Ask HN: Why isn't Ember popular? - mvlandys
Compared to Angular, people that use Ember are a rarity... https:&#x2F;&#x2F;i.imgur.com&#x2F;4CEeJMv.png<p>I have used Ember on previous projects and love it. Whats the reason for Angular being so popular?
======
theaccordance
The first two answers to this quora question are from authors of each
framework and give very detailed responses, I encourage you to give it a read
to gain technical insight on the differences, as it will help give perspective
on why Angular is more popular: [http://www.quora.com/Client-side-MVC/Is-
Angular-js-or-Ember-...](http://www.quora.com/Client-side-MVC/Is-Angular-js-
or-Ember-js-the-better-choice-for-JavaScript-frameworks)

My personal opinion on why Angular is more popular than Ember goes back to the
root difference between the two frameworks: Ember's syntax is structured in a
way that favors those coming from Cocoa or Ruby, while Angular is structured
in a way more familiar to those with an existing background in HTML5. I also
wouldn't discredit the proximity Google already has with web developers
(analytics, webmaster tools, etc).

------
aethant
Probably two very large factors have to do with Google being the force behind
angular, and the fact that you can inject it into existing pages. Whereas with
ember, you more or less need to build from scratch with ember.

Personally, I prefer ember myself. I find angular very awkward and slow. I
agree with you, ember doesn't get the respect it deserves.

------
aikah
I tried Ember a few years ago, 2 things, I didn't like:

\- the api was changing all the time, so Ember would break often

\- Ember wasn't "opt-in", like React or AngularJS. You don't need to write
SPAs with either Angular or React, in fact Angular doesn't even ship with a
router by default anymore. Which is good.

I just thought that, at the time, while Angular knew where it was heading,
Ember just didn't. Finally Angular seemed more pragmatic to me in term of
integration with legacy jQuery widgets and stuff like that.

------
arh68
If all you care about are Google Trends, why isn't _Angular_ popular?
According to the trends, everyone's still writing jQuery [1].

ember-cli has counted _203986_ downloads in the last week [2]. I'd say that's
not bad.
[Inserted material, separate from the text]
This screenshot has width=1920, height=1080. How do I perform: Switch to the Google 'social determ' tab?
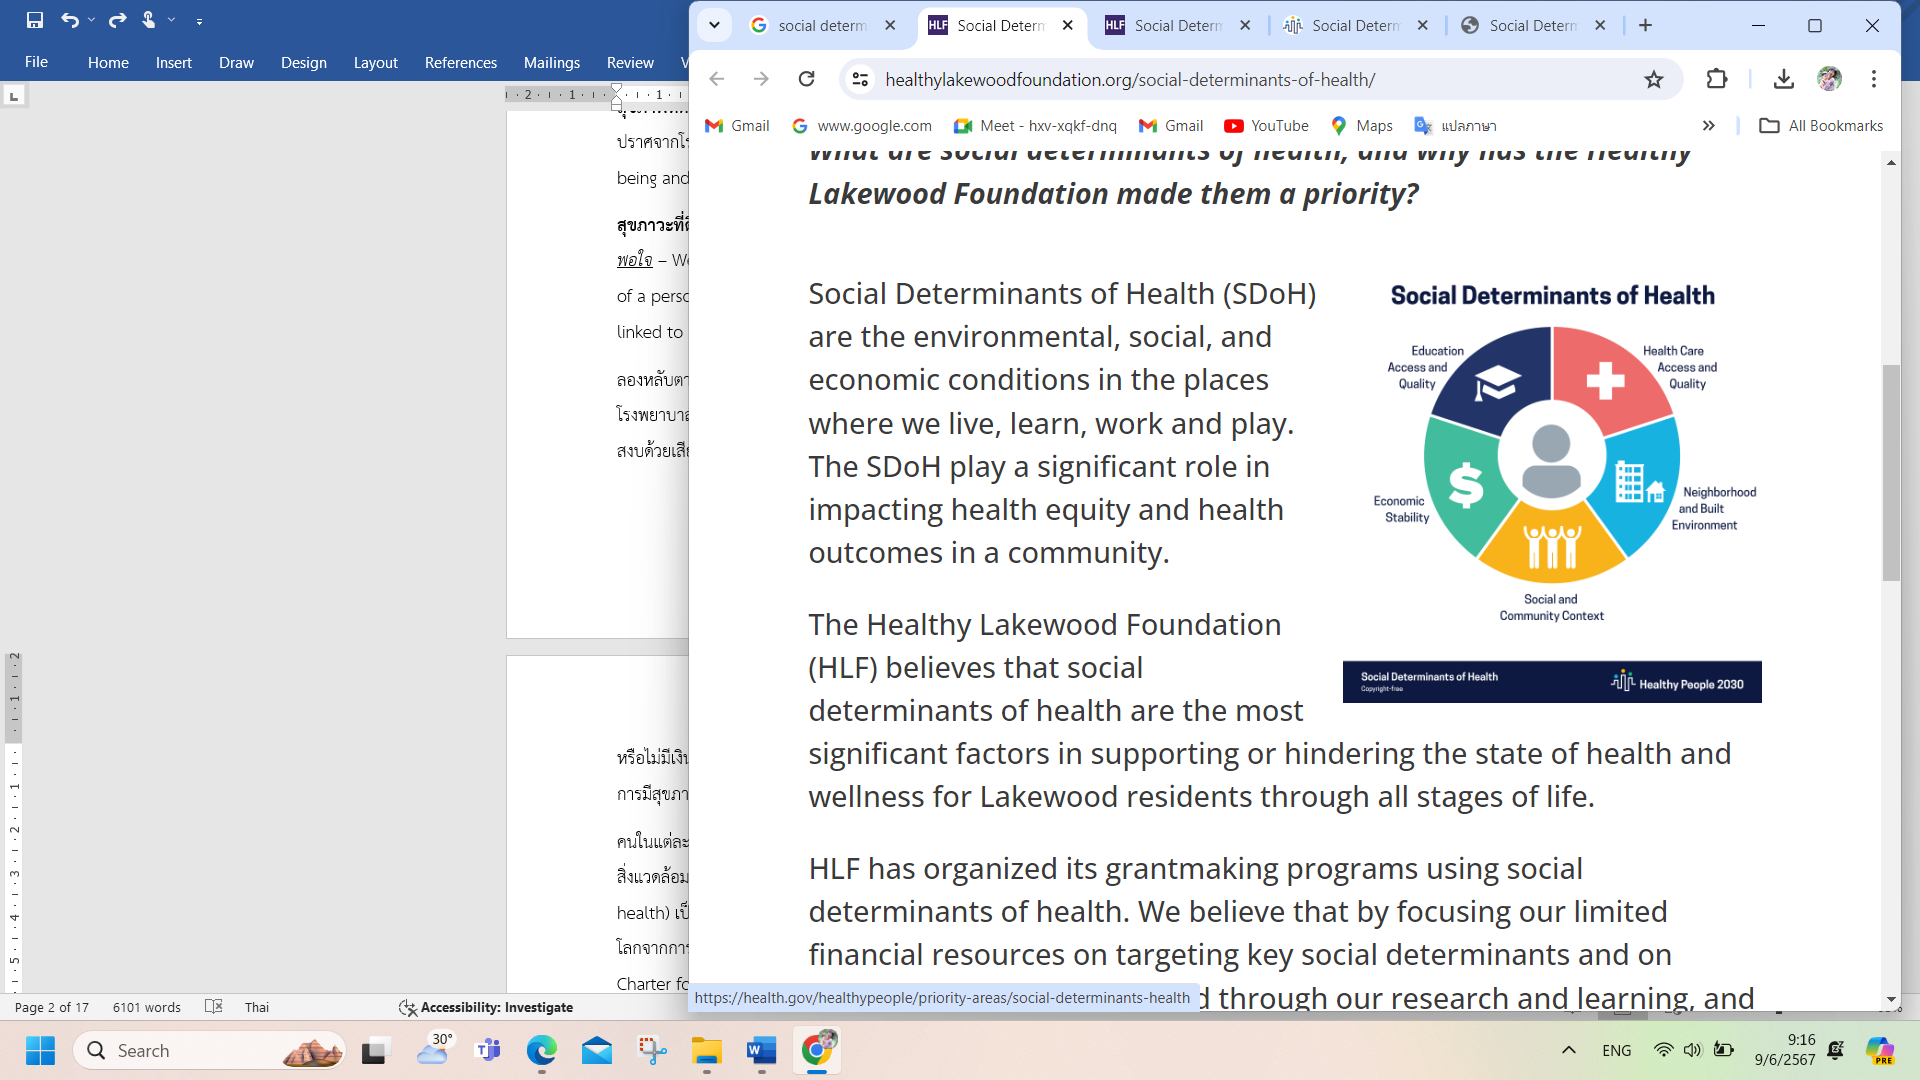coord(822,25)
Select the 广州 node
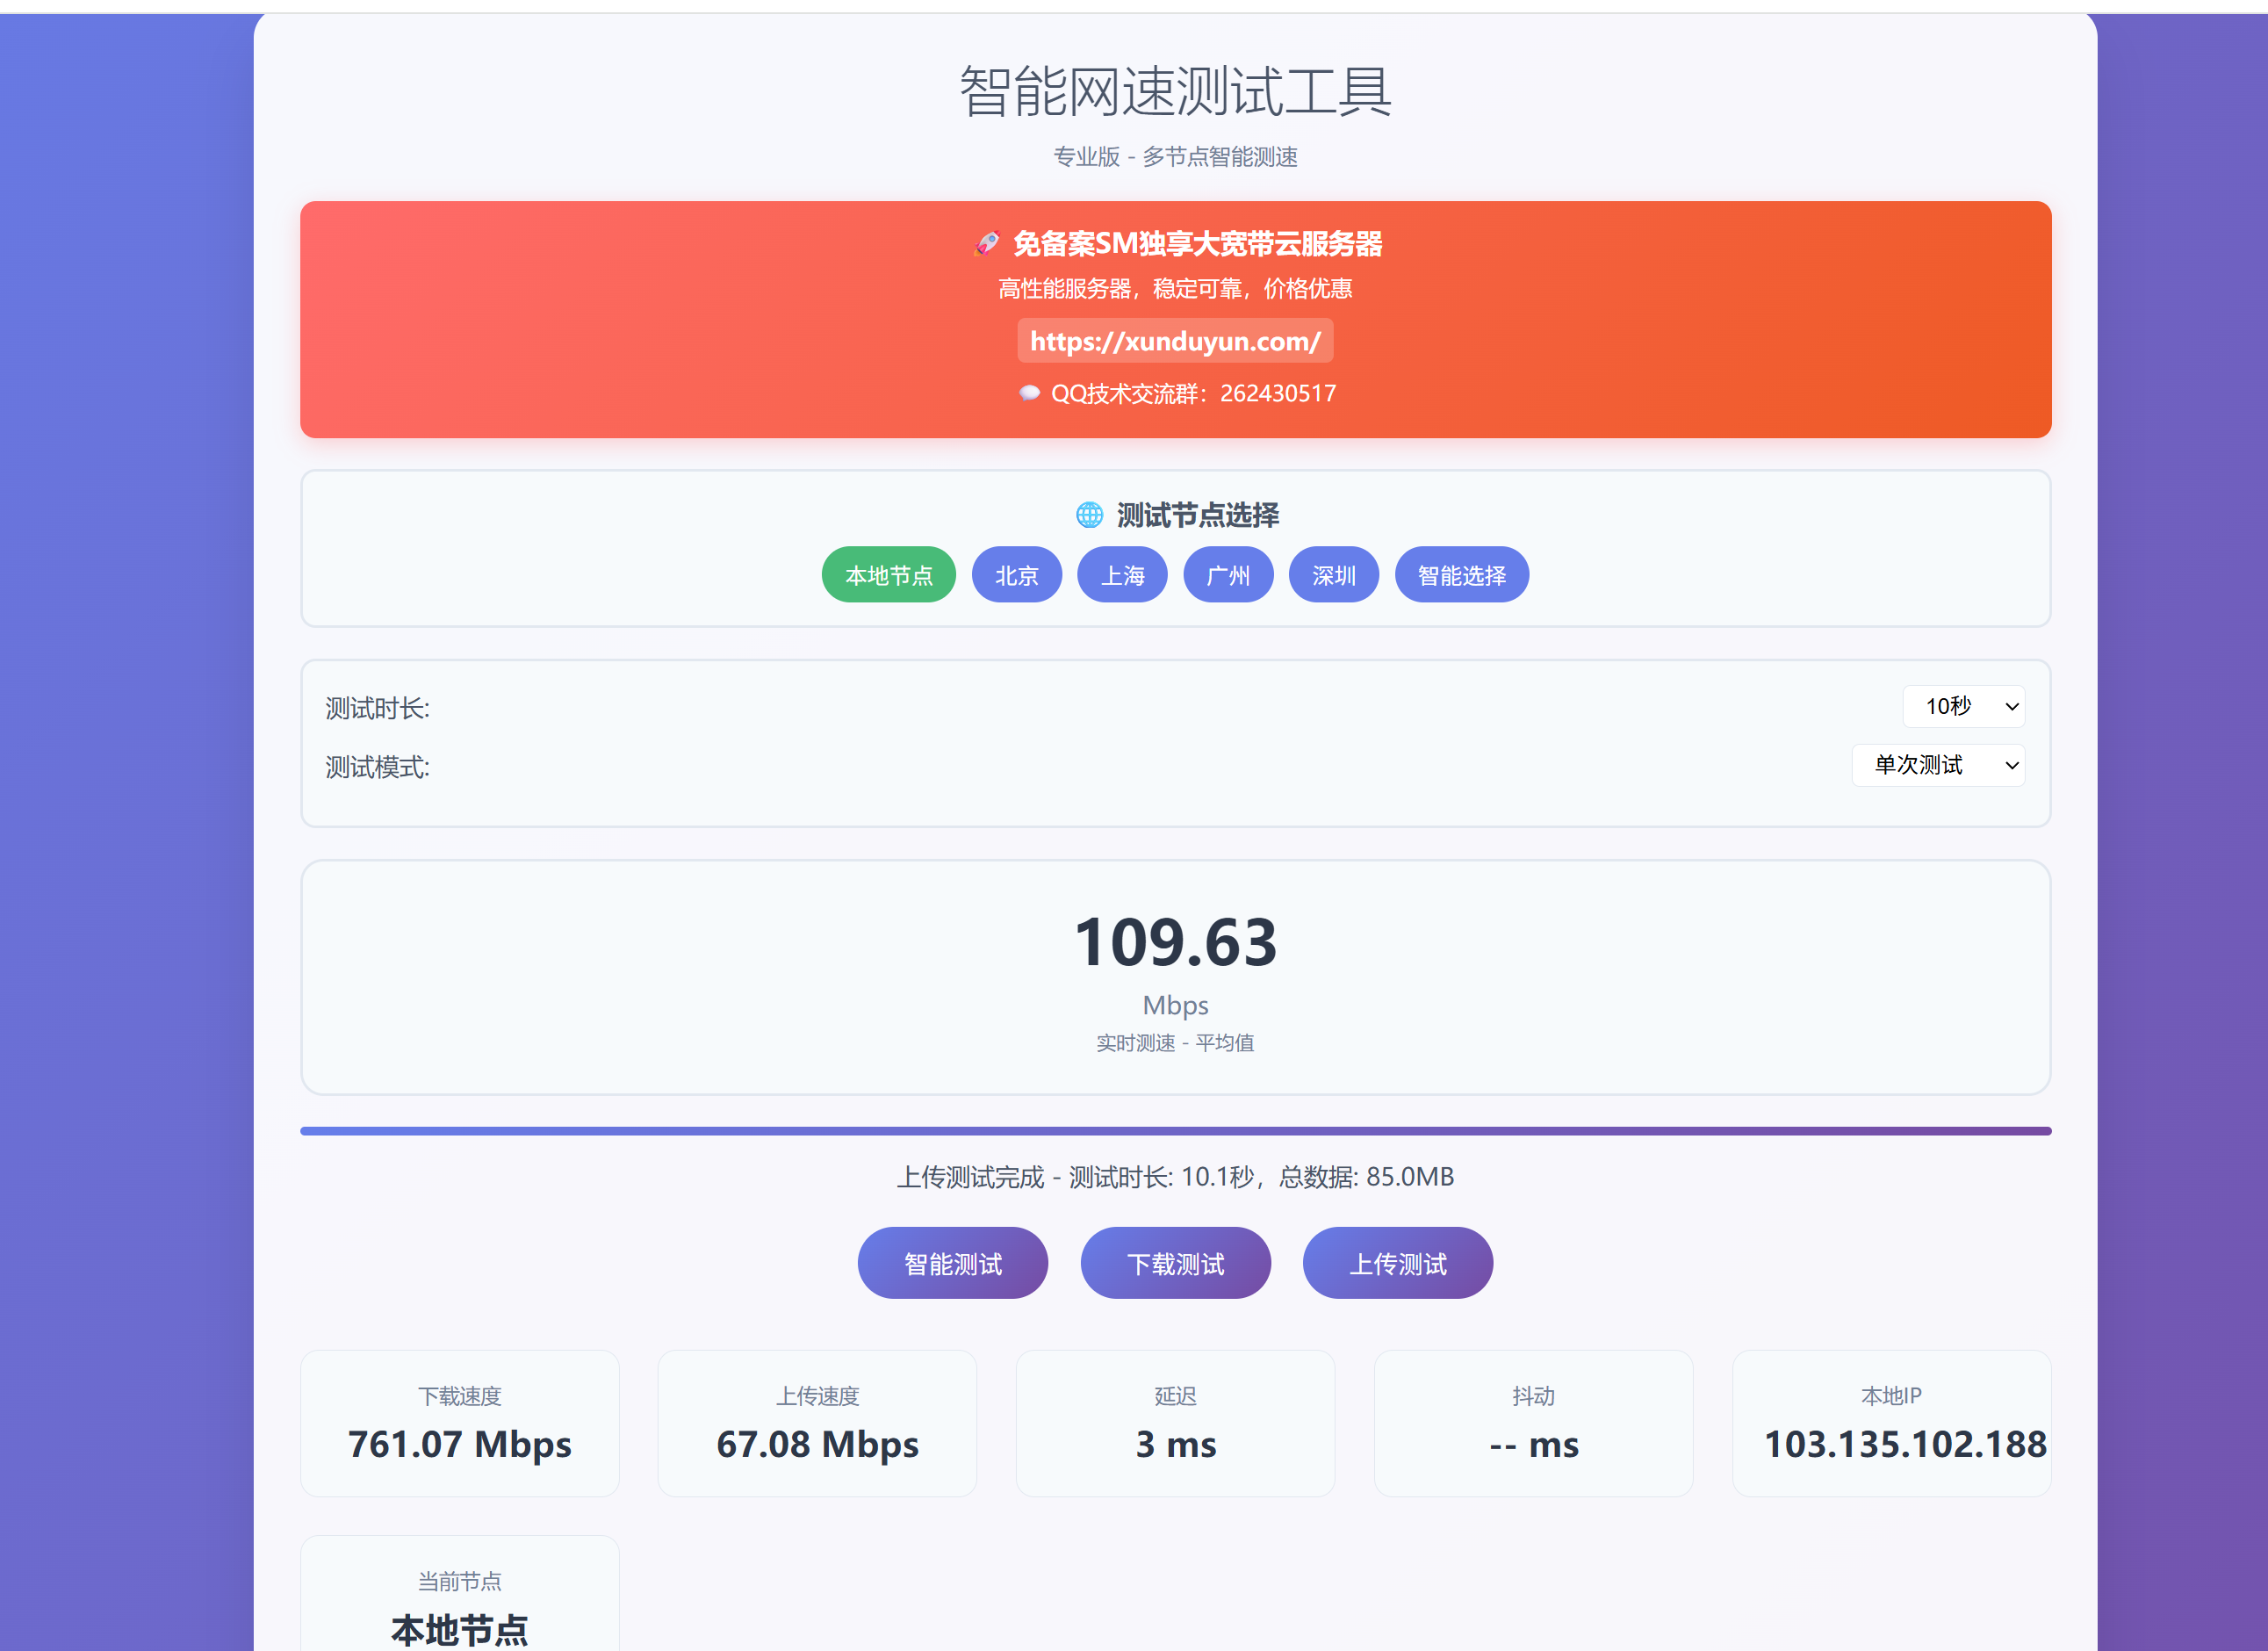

Maybe even _pretty good_.

[1] [http://imgur.com/2MpXx6a](http://imgur.com/2MpXx6a)

[2] [https://www.npmjs.com/package/ember-
cli](https://www.npmjs.com/package/ember-cli)

------
logibly
Apart from other technical reasons, Angular is backed by Google.

------
misuba
Ember Data was incomplete for a long time after Ember was new. It may have
been usable, but it came with a lot of scary don't-use-this language.

------
cliv
Google makes angular a trend although I think it hard to adapt. I prefer
backbone. It is easy to learn and keep view layer clean unlike angular.